The Organophosphate Degradation (opd) Island-borne Esterase-induced Metabolic Diversion in Escherichia coli and Its Influence on p-Nitrophenol Degradation

In previous studies of the organophosphate degradation gene cluster, we showed that expression of an open reading frame (orf306) present within the cluster in Escherichia coli allowed growth on p-nitrophenol (PNP) as sole carbon source. We have now shown that expression of orf306 in E. coli causes a dramatic up-regulation in genes coding for alternative carbon catabolism. The propionate, glyoxylate, and methylcitrate cycle pathway-specific enzymes are up-regulated along with hca (phenylpropionate) and mhp (hydroxyphenylpropionate) degradation operons.
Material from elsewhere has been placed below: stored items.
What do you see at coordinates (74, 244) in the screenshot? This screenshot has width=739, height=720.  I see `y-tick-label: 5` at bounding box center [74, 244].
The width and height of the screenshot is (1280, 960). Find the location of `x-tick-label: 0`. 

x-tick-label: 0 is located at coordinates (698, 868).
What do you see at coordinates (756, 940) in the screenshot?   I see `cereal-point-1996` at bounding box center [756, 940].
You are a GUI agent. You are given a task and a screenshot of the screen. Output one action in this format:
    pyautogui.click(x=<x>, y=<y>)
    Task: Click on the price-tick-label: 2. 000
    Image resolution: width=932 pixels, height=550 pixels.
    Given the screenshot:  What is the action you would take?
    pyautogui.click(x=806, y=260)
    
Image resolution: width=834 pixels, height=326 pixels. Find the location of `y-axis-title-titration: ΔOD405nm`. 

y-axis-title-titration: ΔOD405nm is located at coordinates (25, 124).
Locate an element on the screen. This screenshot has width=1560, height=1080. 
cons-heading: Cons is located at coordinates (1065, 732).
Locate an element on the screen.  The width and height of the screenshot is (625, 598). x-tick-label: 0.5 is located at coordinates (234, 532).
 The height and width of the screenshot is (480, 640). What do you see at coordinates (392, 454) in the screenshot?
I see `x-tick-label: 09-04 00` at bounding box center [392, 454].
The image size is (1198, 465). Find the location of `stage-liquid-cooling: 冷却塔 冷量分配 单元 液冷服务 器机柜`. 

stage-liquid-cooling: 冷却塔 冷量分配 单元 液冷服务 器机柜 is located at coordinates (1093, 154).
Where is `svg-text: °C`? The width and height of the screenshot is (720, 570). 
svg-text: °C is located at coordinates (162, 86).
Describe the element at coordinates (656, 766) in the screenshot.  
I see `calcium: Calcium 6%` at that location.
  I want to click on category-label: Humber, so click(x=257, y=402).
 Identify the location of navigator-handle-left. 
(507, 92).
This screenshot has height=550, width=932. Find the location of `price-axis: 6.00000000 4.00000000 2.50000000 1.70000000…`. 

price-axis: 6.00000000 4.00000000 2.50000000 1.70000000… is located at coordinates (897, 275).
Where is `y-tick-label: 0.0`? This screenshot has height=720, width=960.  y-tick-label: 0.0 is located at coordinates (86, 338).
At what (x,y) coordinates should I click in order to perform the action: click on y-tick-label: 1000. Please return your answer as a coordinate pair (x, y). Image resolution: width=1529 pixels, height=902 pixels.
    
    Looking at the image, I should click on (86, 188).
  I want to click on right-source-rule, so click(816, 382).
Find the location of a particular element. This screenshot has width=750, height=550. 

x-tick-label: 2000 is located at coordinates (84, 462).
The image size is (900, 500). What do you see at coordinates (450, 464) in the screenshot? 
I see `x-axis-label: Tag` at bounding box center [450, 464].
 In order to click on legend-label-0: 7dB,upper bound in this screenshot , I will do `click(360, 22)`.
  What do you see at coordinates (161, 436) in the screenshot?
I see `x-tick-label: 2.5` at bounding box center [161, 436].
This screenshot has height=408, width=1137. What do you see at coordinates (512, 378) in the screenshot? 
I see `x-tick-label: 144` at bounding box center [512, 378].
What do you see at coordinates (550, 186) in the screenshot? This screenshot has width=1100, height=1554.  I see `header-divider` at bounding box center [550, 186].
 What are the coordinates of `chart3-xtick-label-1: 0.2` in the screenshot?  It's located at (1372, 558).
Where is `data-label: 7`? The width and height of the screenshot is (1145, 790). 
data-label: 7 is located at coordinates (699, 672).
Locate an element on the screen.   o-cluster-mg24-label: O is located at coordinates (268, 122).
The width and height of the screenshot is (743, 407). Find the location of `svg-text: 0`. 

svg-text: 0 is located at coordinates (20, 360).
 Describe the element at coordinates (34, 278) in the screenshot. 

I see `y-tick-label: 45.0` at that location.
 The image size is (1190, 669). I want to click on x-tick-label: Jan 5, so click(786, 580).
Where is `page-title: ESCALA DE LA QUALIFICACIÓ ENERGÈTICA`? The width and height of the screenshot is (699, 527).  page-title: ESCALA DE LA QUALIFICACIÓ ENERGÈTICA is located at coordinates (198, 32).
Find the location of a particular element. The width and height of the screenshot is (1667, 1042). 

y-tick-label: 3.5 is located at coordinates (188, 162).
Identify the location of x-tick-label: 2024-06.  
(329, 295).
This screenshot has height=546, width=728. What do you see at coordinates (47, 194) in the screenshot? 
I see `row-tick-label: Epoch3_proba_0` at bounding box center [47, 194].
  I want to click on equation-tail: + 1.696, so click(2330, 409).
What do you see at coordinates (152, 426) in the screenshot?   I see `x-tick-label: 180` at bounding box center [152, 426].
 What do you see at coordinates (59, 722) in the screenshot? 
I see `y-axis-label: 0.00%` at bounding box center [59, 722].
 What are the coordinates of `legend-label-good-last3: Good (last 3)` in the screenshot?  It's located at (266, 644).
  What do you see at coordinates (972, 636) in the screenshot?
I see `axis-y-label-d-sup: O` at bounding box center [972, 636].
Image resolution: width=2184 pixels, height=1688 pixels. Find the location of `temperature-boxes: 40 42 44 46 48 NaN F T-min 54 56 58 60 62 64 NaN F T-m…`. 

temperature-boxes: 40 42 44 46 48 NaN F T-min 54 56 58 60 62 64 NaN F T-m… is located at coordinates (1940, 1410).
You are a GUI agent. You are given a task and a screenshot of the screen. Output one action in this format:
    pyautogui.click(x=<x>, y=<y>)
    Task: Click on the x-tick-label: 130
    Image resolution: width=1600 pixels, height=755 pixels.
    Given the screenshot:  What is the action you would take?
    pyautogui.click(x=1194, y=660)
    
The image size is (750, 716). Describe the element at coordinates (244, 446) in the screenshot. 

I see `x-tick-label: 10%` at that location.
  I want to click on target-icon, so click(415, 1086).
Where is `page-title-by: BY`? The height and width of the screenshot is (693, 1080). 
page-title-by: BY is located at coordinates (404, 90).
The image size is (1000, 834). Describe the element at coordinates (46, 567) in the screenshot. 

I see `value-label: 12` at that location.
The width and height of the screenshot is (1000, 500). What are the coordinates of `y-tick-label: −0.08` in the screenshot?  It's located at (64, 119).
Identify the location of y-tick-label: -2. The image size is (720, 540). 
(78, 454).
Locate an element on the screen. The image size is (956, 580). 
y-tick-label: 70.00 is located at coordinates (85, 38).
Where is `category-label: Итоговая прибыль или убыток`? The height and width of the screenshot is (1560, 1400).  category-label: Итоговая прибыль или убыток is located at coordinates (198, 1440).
These hca and mhp operons play a key role in degradation of PNP, enabling E. coli to grow using it as sole carbon source. Supporting growth experiments, PNP degradation products entered central metabolic pathways and were incorporated into the carbon backbone. The protein and RNA samples isolated from E. coli (pSDP10) cells grown in 14C-labeled PNP indicated incorporation of 14C carbon, suggesting Orf306-dependent assimilation of PNP in E. coli cells. Background: Because of the mobile nature of the opd island, identical opd and orf306 sequences are found among soil bacteria. Results: In E. coli, Orf306 suppresses glycolysis and the TCA cycle and promotes up-regulation of alternate carbon catabolic operons. Conclusion: The up-regulated hca and mhp operons contribute to PNP-dependent growth of E. coli. Significance: Together with opd, orf306 contributes to the complete mineralization of OP residues.